Sarah Loosemore
- Country (sports): Great Britain
- Born: 15 June 1971 (age 53) Cardiff, Wales, UK
- Prize money: $116,991

Singles
- Career record: 68–68
- Career titles: 0 WTA / 1 ITF
- Highest ranking: No. 76 (10 September 1990)

Grand Slam singles results
- Australian Open: 3R (1990)
- French Open: 1R (1990, 1991)
- Wimbledon: 2R (1988, 1990)

Doubles
- Career record: 10–18
- Career titles: 0 WTA / 1 ITF
- Highest ranking: No. 211 (29 October 1990)

Grand Slam doubles results
- Australian Open: 1R (1991)
- Wimbledon: 1R (1990, 1991)

= Sarah Loosemore =

British tennis player

Sarah Loosemore (born 15 June 1971) is a retired professional tennis player from Wales.

Loosemore was born in Cardiff to solicitor father John, and physiotherapist and tennis coach mother, Pam. She played on the WTA Tour from the late 1980s until mid 1990s, when she attended university. She was the youngest female British competitor in the main draw at Wimbledon at age 16 in 1988, where she got to the 2nd round. Before that she had played in numerous junior grand slams and won a number of junior National titles. In 1990, she reached the 3rd round of the Australian Open, (beaten by Helena Suková), her best performance in a Grand Slam event. She also defeated Hanna Mandlikova while representing Great Britain in The Hopman Cup. She was British Number 1 for some time and was the youngest winner of the National Championships, aged 17. She represented Great Britain in The Federation Cup and reached a career high WTA World ranking of 76, when she was 19 years of age.
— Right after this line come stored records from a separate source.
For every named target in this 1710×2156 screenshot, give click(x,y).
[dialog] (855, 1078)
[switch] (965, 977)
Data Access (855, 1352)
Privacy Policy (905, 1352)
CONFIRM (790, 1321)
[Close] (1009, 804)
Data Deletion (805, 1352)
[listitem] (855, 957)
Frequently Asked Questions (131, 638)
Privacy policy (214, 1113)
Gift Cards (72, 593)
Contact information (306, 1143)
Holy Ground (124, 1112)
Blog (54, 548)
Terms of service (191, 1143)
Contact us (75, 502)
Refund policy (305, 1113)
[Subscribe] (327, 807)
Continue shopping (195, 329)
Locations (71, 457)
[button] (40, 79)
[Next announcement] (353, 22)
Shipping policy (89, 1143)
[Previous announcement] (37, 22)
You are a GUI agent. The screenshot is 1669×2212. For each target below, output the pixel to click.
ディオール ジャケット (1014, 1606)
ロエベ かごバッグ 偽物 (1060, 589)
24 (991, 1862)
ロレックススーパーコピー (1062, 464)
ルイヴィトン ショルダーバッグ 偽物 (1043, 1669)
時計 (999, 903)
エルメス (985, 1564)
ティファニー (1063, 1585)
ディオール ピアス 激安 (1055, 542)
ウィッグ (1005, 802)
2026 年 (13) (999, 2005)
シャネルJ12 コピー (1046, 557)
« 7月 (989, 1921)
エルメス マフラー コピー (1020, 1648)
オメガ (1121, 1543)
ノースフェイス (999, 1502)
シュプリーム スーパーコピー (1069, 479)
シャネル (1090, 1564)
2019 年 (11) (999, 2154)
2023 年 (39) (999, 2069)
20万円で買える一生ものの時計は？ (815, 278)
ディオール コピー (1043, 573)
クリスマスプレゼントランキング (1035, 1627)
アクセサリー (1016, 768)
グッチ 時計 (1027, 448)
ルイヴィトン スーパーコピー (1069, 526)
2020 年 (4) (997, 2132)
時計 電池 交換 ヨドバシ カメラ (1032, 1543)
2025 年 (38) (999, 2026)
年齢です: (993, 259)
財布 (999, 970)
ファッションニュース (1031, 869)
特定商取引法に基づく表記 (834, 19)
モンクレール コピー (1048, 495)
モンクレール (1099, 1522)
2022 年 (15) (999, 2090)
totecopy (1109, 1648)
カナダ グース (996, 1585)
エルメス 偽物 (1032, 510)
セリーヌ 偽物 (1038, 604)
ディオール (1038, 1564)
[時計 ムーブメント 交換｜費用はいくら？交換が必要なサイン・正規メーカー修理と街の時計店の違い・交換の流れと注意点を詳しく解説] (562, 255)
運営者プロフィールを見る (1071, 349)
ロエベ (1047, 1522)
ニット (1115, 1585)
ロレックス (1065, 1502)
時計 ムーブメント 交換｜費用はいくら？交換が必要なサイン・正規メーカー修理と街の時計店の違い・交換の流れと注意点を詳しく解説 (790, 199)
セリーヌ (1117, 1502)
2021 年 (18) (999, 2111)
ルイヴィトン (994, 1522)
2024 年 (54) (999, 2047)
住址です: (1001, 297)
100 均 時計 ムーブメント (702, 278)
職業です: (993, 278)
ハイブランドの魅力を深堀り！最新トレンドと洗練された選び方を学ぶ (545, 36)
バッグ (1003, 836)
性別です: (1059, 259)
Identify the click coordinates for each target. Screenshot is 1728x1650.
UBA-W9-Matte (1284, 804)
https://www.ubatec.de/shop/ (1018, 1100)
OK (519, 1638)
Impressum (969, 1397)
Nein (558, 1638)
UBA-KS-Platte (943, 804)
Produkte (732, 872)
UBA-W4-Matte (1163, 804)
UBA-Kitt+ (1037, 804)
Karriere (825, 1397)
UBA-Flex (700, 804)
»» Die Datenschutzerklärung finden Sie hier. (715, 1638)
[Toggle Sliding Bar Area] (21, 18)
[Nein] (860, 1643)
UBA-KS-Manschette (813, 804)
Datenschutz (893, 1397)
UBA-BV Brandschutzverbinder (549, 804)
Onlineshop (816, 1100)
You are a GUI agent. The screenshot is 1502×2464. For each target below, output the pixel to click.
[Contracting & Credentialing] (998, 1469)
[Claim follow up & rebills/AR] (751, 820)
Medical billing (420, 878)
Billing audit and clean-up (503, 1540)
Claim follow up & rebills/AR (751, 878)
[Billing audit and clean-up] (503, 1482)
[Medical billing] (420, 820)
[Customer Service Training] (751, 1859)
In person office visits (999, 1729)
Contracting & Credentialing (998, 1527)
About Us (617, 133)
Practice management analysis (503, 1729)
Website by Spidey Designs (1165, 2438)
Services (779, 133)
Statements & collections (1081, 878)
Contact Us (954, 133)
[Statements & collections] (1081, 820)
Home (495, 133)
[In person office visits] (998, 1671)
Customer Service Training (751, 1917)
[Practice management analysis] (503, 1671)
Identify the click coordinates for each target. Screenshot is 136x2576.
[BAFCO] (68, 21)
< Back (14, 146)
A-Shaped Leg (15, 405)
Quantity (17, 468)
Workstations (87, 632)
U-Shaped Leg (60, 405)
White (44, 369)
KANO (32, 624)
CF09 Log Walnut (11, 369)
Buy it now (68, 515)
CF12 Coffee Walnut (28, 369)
Loosemore left the tennis tour to study at the University of Oxford for a Psychology degree. There she met Chad Lion-Cachet, a Dutch international rugby player and Oxford University rugby captain. Post University, Loosemore qualified and worked as a solicitor, whilst still playing county level tennis. She married Lion-Cachet and had three sons.

== WTA finals==

===Singles (1 runners-up)===

| Result | W/L | Date | Tournament | Surface | Opponent | Score |
|---|---|---|---|---|---|---|
| Loss | 0–1 | Apr 1990 | Singapore Open, Singapore | Hard | JPN Naoko Sawamatsu | 6–7^{(5–7)}, 6–3, 4–6 |

== ITF finals ==

| $25,000 tournaments |
| $10,000 tournaments |

===Singles (1-1)===

| Result | No. | Date | Tournament | Surface | Opponent | Score |
|---|---|---|---|---|---|---|
| Loss | 1. | 2 November 1987 | Telford, United Kingdom | Hard | URS Natalia Medvedeva | 2–6, 2–6 |
| Win | 1. | 18 August 1991 | Virginia Beach, United States | Hard | USA Tammy Whittington | 6–2, 6–3 |

===Doubles (1–0)===

| Result | Date | Tournament | Surface | Partner | Opponents | Score |
|---|---|---|---|---|---|---|
| Win | 9 August 1992 | College Park, United States | Hard | AUS Jane Taylor | GBR Michele Mair RSA Karen van der Merwe | 6–4, 6–3 |

==Grand Slams records==

===Singles===

| Year | Australia Open |  | French Open |  | Wimbledon |  | US Open |  |
| 1988 | 1st round (1/64) | NED Hellas Ter Riet | – |  | 2nd round (1/32) | USA Terry Phelps | – |  |
| 1989 | 2nd round (1/32) | USA Pam Shriver | – |  | – |  | – |  |
| 1990 | 3rd round (1/16) | TCH Helena Suková | 1st round (1/64) | USA Jennifer Santrock | 2nd round (1/32) | RSA Elna Reinach | – |  |
| 1991 | 1st round (1/64) | GER Barbara Rittner | 1st round (1/64) | GER C. Kohde-Kilsch | 1st round (1/64) | TCH A. Strnadová | – |  |
| 1992 | – |  | – |  | 1st round (1/64) | FRA A. Dechaume | – |  |

Final opponent on the right, l'ultime adversaire

===Doubles===

| Year | Australia Open |  | French Open |  | Wimbledon |  | US Open |  |
| 1990 | – |  | – |  | 1st round (1/32) GBR A Simpkin | FRG C. Porwik FRG W. Probst | – |  |
| 1991 | 1st round (1/32) USA A Leand | AUS L. Stacey AUS J Taylor | – |  | 1st round (1/32) GBR A. Grunfeld | GBR B. Griffiths GBR Jane Wood | – |  |

===Fed Cup===

She appeared in the Fed Cup in 1990, playing three singles matches and winning two.